Collected data:
■ ■ ■ ■ ■ ■ ■

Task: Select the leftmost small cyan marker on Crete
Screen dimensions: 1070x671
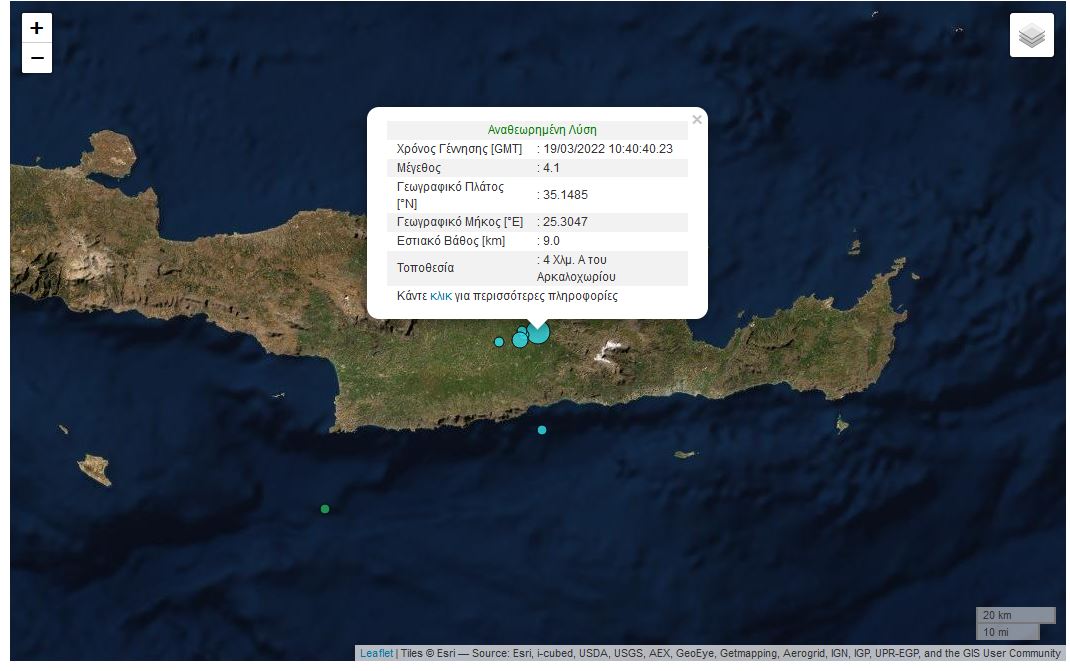Action: 499,342
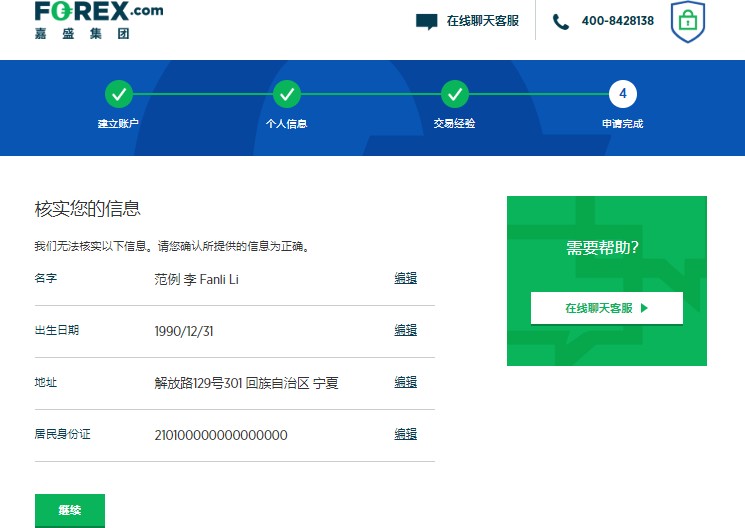745x528 pixels.
Task: Click the step three checkmark for 交易经验
Action: (x=455, y=94)
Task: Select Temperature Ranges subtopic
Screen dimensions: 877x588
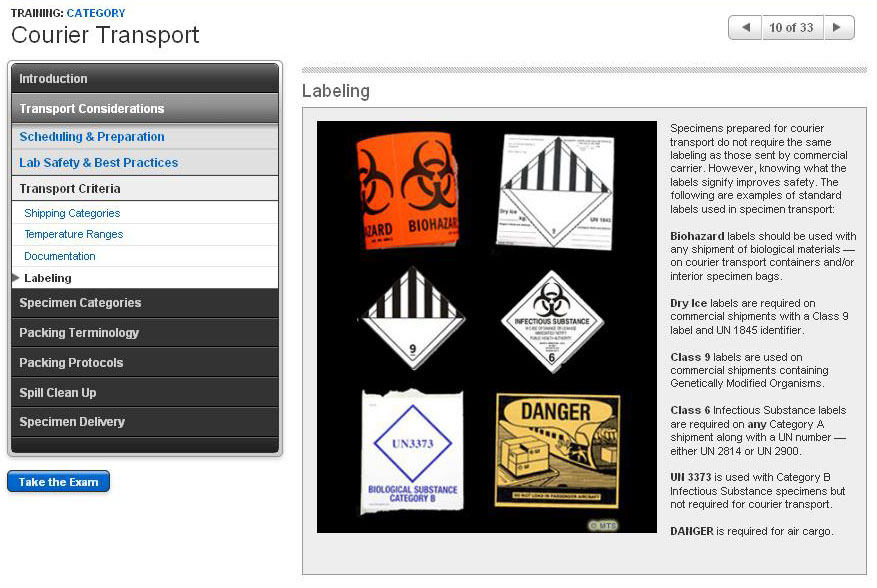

■ ■ ■ ■ ■ ■ ■

● **WHAT THE EXERCISE ASKS**: The records, exactly as written but without images, should be returned.

● **SOLUTION BELOW**:
Task: Select the leftmost small cyan marker on Crete
Screen dimensions: 1070x671
Action: 499,342
745x528 pixels.
Task: Click the step three checkmark for 交易经验
Action: (x=455, y=94)
Task: Select Temperature Ranges subtopic
Screen dimensions: 877x588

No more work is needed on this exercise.